YOUR INSTRUCTIONS: Lines that contain "agent" are to be copied from the material, every one of them.
═══
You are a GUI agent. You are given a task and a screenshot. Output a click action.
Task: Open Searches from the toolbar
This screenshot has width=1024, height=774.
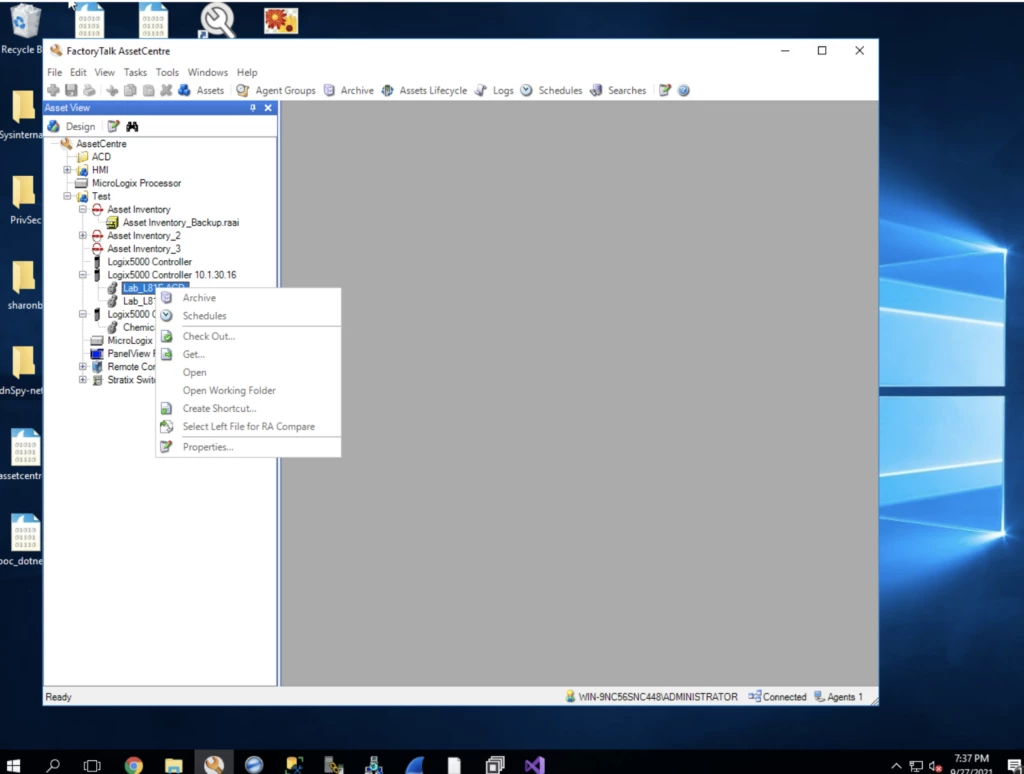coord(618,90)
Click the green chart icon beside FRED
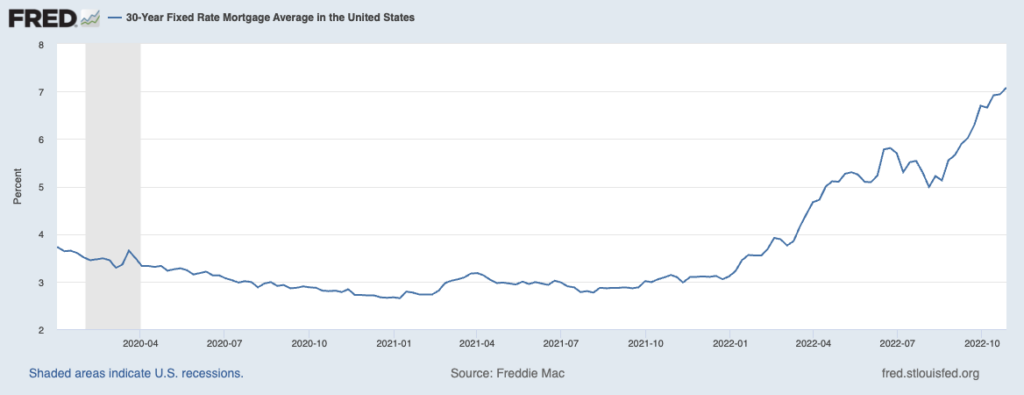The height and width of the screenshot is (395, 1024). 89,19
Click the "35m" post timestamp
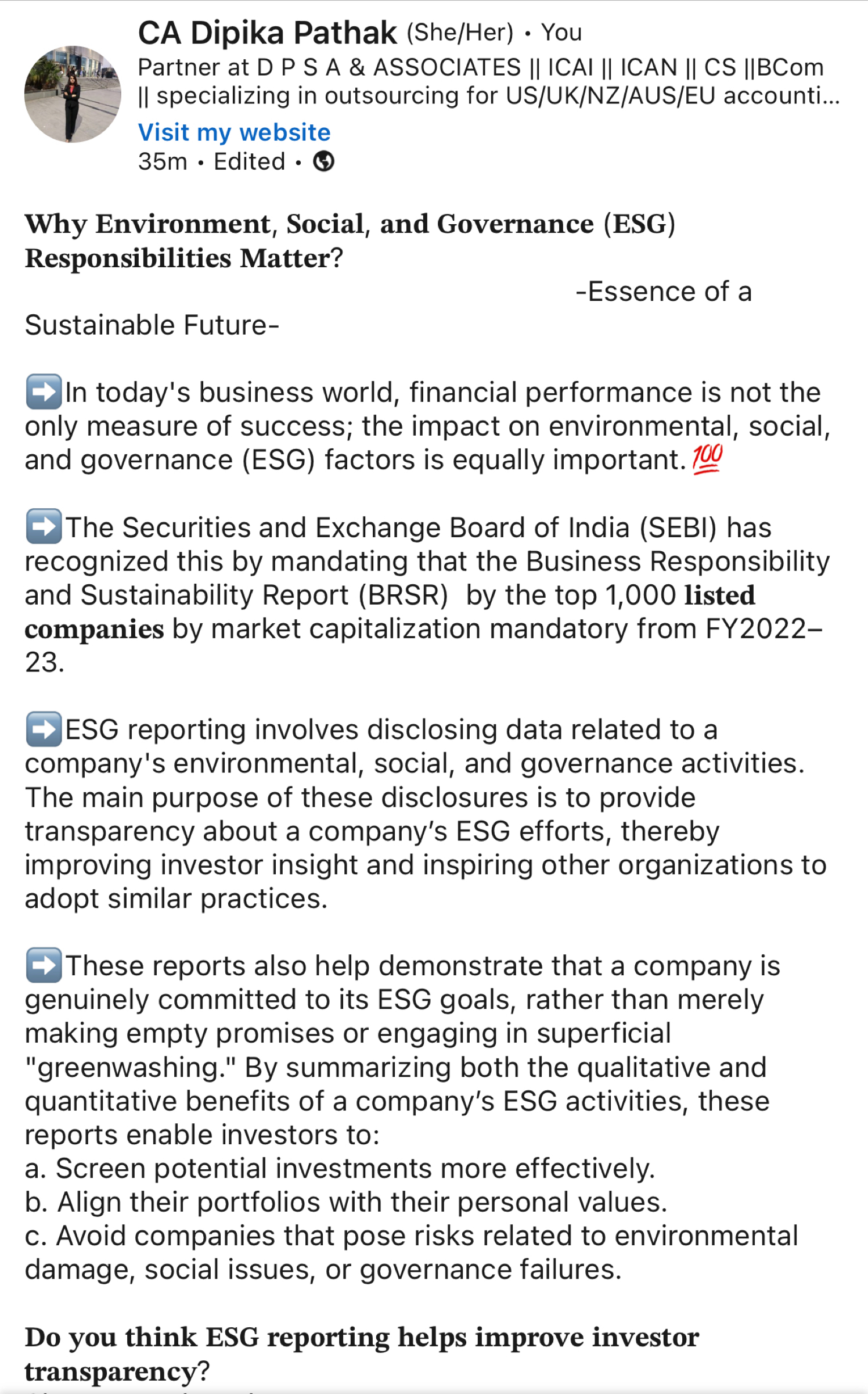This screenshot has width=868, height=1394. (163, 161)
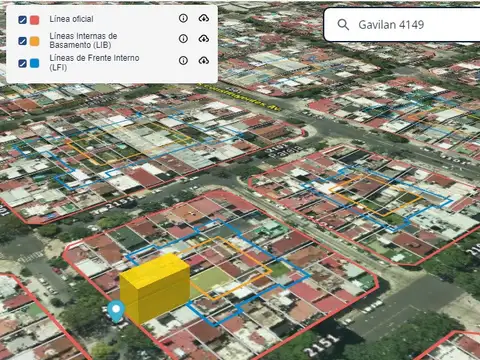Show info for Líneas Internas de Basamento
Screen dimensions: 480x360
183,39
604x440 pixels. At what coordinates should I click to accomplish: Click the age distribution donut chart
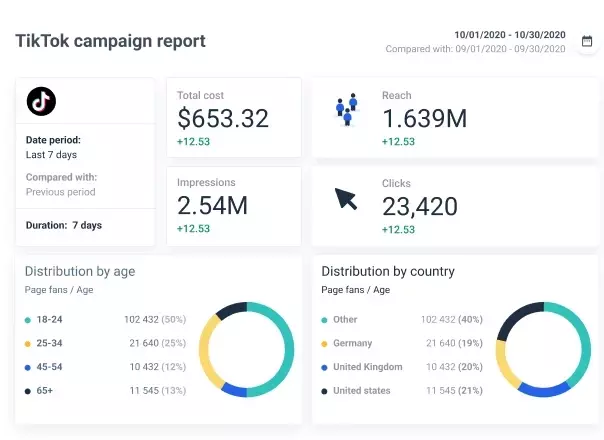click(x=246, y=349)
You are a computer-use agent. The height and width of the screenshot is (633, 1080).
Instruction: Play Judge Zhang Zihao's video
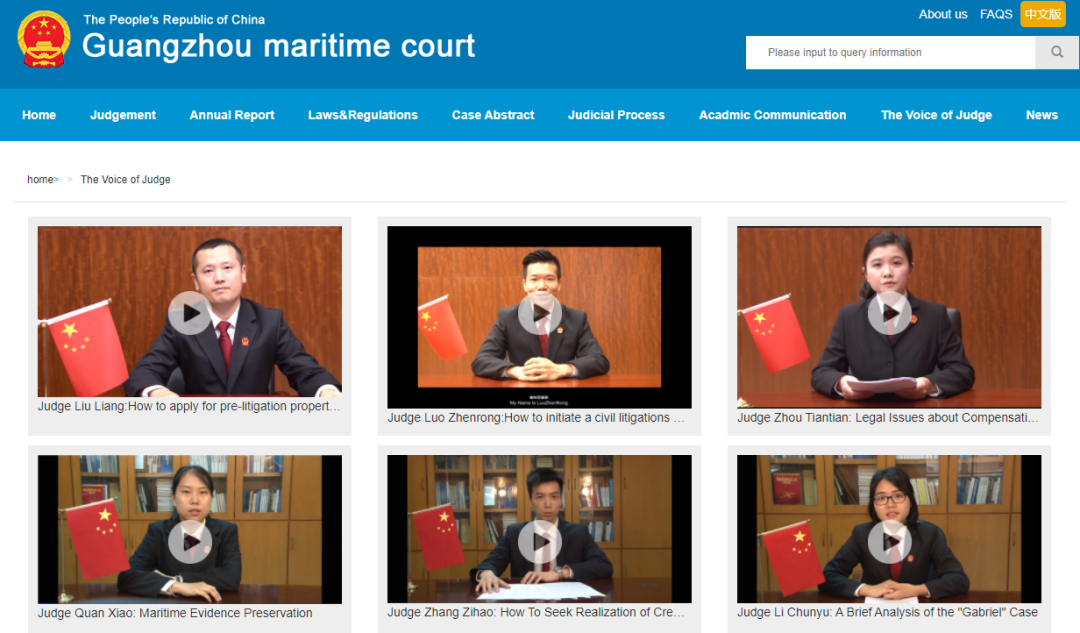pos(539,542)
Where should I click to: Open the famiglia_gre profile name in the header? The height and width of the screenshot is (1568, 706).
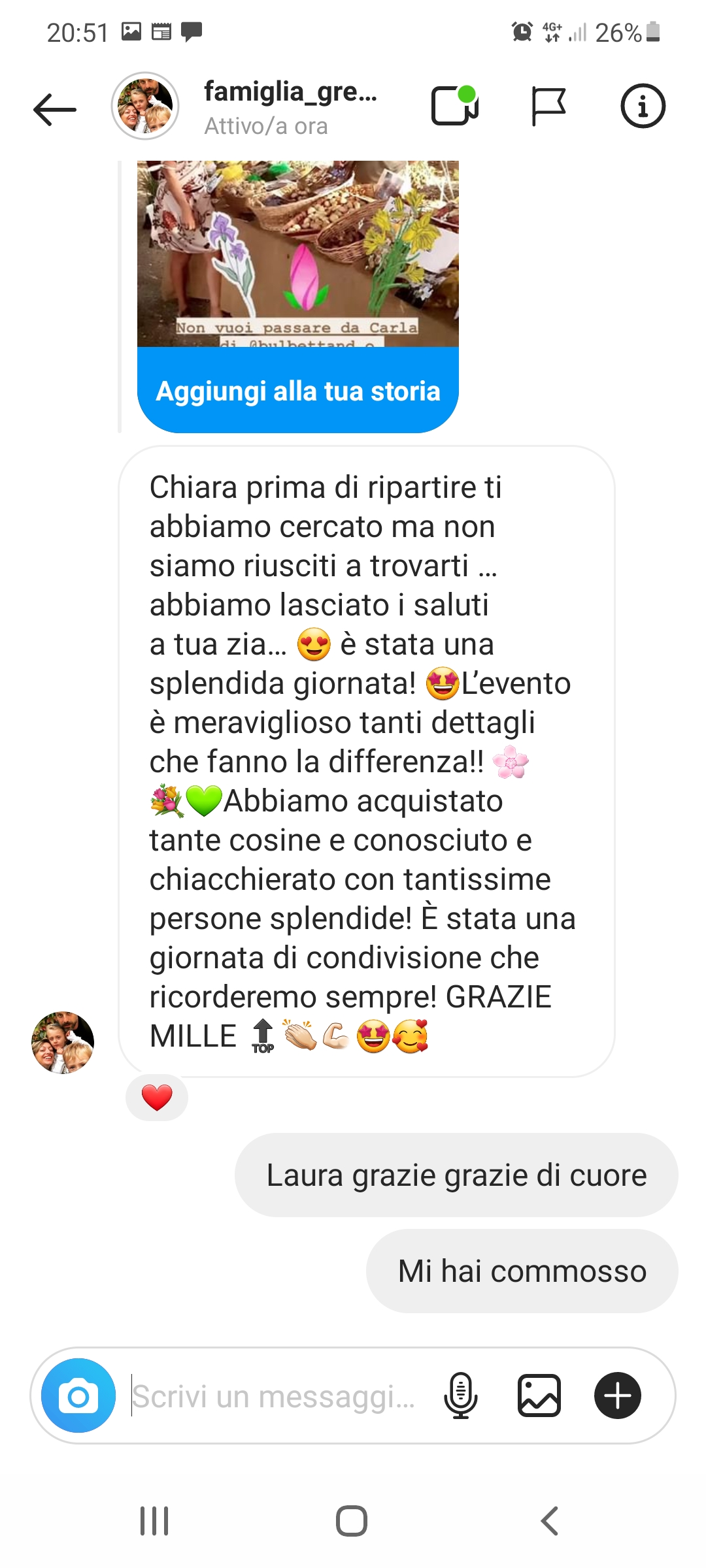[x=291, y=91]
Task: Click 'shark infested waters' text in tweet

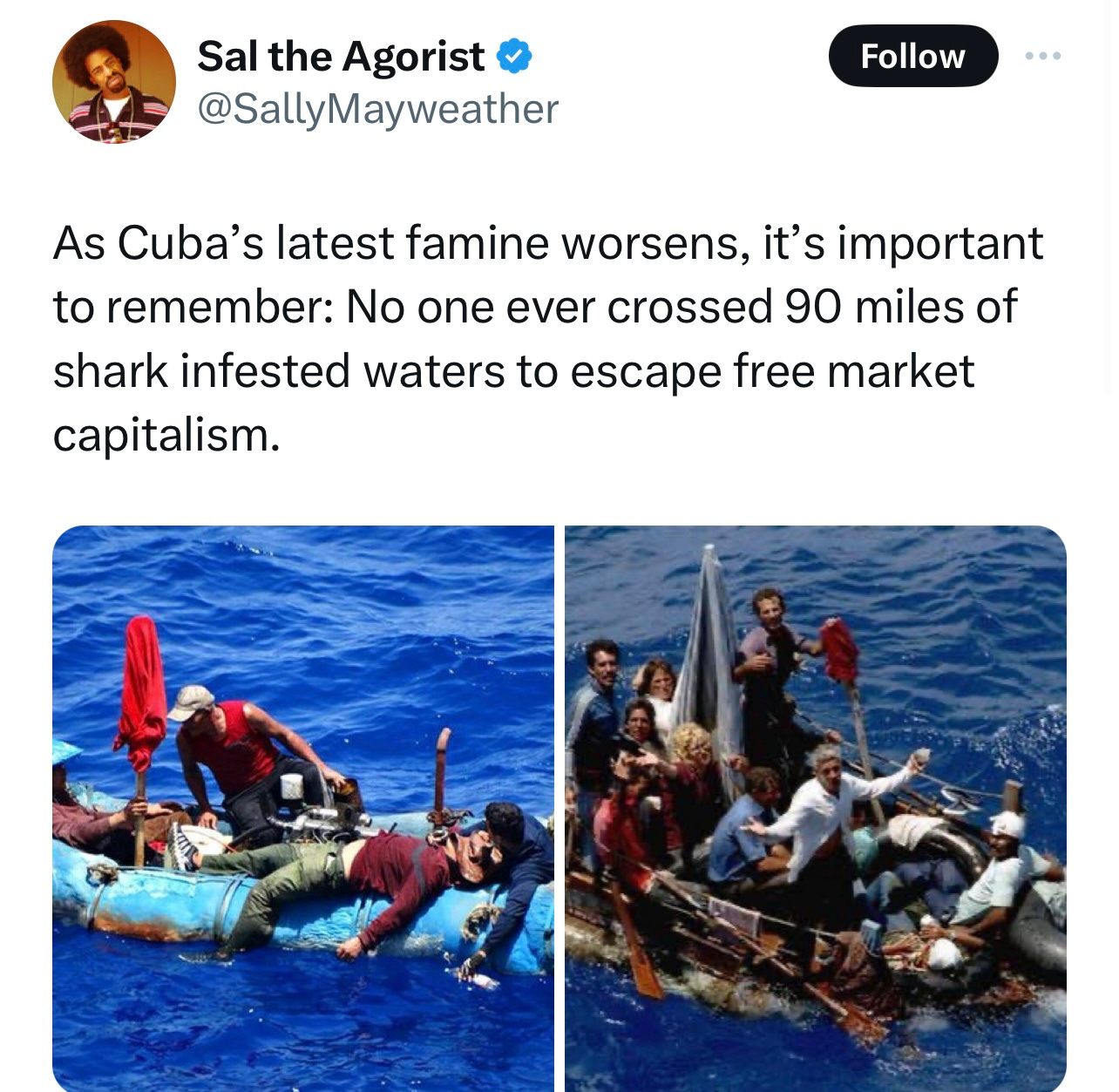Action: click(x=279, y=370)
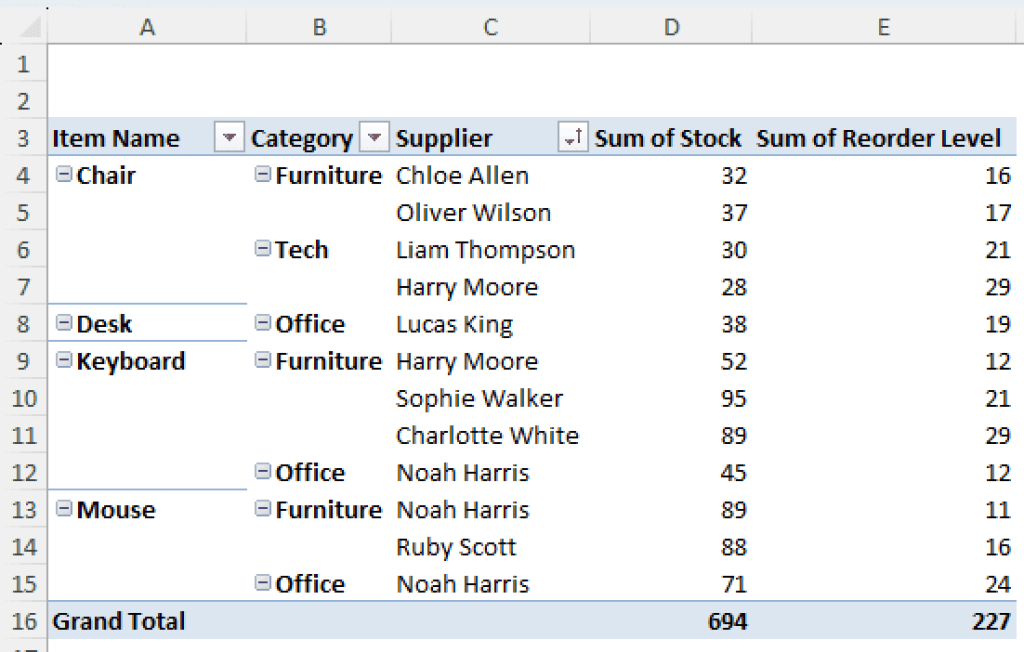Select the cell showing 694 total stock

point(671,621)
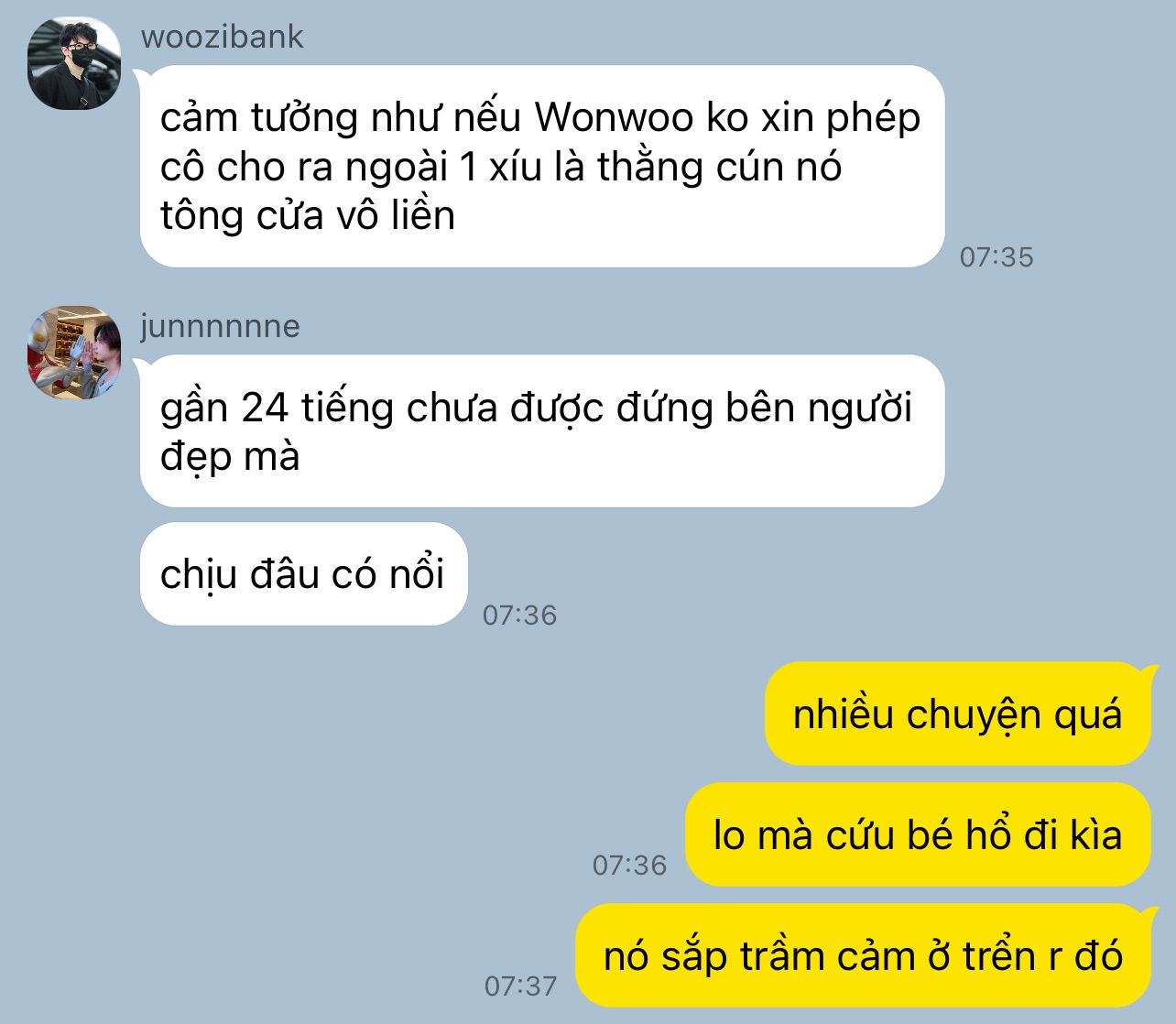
═══
RESPONSE BELOW:
You are a GUI agent. You are given a task and a screenshot. Output a click action.
You are a computer-use agent. The height and width of the screenshot is (633, 1080).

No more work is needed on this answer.